杉澤修一
 
ダイエット
■アミノ酸を摂ることで本当に痩せることができるの?
 最初に結論を言うと、アミノ酸をそれなりの形で摂れば、痩せることは可能です。実際にアミノ酸の摂取はダイエットに結びつきますが、ただ好きなだけ食べて、運動をほとんどしなければ、効果は望めないどころか、普通の甘い清涼飲料水と同じように、飲むことで太る可能性も十分にあります。アミノ酸は、人間が地球上に誕生するずっと前、太古の時代から存在する栄養成分で、今日まで生命の源として利用され続けてきましたことはご存知の方も多いのでは。そしてアミノ酸のまま、あるいはたんぱく質として、人の体の細胞、ホルモン、酵素などを形成するとともに、体内でさまざまな重要な働きをしています。アミノ酸が私たち人間の体に占める割合は全体の2割。言うまでもなくアミノ酸なくして私たちは存在することはできないということです。

 たんぱく質は、人が体内でつくることができない必須アミノ酸と呼ばれる9種類を含む、20種類のアミノ酸からできています。健康に過ごすためには、この20種類のアミノ酸をバランスよく維持することが必要ということになりますが、必須アミノ酸は体内でつくられないので、食事から摂るようにしなければなりません。けれども、食生活が偏りがちな現代人は、必須アミノ酸をバランスよく摂ることができないと言えます。

 必須アミノ酸が不足すると必要なたんぱく質がつくられずに、筋肉の発育に支障をきたしたり、脂肪代謝が低下したりして、血中のコレステロールが増えたり、肥満や疲労を招きます。そこで、食事で不足しているアミノ酸を補給すれば体内のアミノ酸バランスが正常になり、体の機能が正常に動き出し、筋肉が強化されることで基礎代謝がアップ、さらに脂肪燃焼酵素のリパーゼが活性化されて、体に蓄積されている体脂肪を分解させて血液中の遊離脂肪酸を増やし、エネルギーとして活用しやすくさせてくれるのです。この脂肪燃焼酵素に働きかけ、活性化させる働きをするアミノ酸はリジン、アラニン、プロリン、アルギニンの4種類ですが、中でもリジンは必須アミノ酸なので、どうしても体外から摂りいれる必要があります。本来はバランスがとれた食事をしていれば、あえてアミノ酸を健康食品などで摂取する必要はないのですが、より筋肉を強化させること、脂肪を燃焼させることを考えるのなら、アミノ酸の摂取は必要なこととなってくるのです。
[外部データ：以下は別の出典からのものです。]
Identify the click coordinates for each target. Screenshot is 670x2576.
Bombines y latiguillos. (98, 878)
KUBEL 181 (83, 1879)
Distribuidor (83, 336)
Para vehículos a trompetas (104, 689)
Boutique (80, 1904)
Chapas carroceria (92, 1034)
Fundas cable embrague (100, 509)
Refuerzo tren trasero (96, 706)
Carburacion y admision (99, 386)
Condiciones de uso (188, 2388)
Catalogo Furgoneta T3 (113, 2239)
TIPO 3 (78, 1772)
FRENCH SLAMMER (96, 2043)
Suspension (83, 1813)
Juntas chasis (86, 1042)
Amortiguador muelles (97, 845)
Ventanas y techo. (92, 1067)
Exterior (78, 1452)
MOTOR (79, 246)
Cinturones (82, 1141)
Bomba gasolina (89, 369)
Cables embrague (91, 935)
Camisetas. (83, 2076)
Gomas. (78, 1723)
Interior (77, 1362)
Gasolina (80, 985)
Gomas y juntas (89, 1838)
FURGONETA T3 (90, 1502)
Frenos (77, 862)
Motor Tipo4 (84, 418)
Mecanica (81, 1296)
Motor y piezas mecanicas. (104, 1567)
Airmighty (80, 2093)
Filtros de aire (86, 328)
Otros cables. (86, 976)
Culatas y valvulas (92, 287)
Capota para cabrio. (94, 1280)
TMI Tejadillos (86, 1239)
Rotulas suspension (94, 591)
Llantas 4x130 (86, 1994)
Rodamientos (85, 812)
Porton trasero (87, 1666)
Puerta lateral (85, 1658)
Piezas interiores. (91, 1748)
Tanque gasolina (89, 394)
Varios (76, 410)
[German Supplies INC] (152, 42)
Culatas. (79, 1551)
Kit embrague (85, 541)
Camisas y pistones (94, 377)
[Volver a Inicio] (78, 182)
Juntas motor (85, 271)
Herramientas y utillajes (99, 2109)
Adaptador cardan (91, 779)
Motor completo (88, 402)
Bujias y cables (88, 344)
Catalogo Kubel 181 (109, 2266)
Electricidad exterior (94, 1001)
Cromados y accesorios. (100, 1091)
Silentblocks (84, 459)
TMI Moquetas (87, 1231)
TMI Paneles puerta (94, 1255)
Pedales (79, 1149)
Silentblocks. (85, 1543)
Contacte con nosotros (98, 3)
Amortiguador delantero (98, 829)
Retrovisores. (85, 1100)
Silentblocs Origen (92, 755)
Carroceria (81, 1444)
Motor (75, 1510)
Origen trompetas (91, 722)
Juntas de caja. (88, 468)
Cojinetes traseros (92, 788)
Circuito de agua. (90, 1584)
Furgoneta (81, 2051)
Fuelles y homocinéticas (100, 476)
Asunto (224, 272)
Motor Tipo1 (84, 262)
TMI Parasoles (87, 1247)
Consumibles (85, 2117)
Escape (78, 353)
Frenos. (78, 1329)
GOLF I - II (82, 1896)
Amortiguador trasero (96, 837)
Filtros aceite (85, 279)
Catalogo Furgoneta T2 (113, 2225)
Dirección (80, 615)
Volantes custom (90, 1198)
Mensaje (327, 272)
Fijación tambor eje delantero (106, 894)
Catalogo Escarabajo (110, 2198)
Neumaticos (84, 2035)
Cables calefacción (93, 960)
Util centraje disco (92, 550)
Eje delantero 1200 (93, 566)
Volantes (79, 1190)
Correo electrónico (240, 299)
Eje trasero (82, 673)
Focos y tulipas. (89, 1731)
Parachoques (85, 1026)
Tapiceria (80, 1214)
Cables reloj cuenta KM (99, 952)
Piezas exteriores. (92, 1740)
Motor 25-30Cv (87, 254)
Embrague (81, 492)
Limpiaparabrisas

 それでは、どんどんアミノ酸を摂れば体脂肪は減っていくのでしょうか? 残念ながらそういうわけにはいきません。前述したようにアミノ酸をダイエットに活用させるためには条件がいるのです。その条件とはアミノ酸摂取とともに有酸素運動をセットで行うこと。なぜなら、いくらアミノ酸が体内の脂肪を燃焼させたり、分解させたりしてエネルギーに変えたとしても、そのエネルギーを運動で消費しないと行き場を失い、再び体に貯えられてしまうからです。

 つまり、正しいアミノ酸ダイエットとは、アミノ酸を摂取したことで血液中に遊離脂肪酸となった体脂肪を、エネルギーとして外へ放出するための有酸素運動がセットになっているものでなければならないということになります。有酸素運動の種類は、ウォーキング、ジョギング、水泳、ダンベル運動、エアロビクスなど、いろいろあげられますが、どんな運動を行うにしても、運動をはじめる30分前にアミノ酸を摂取することが理想的とされています。そして、さらに効果的にアミノ酸ダイエットを行いたいなら、エネルギー代謝をスムーズにさせるB群を中心としたビタミンを摂取しておくことがよいとされています。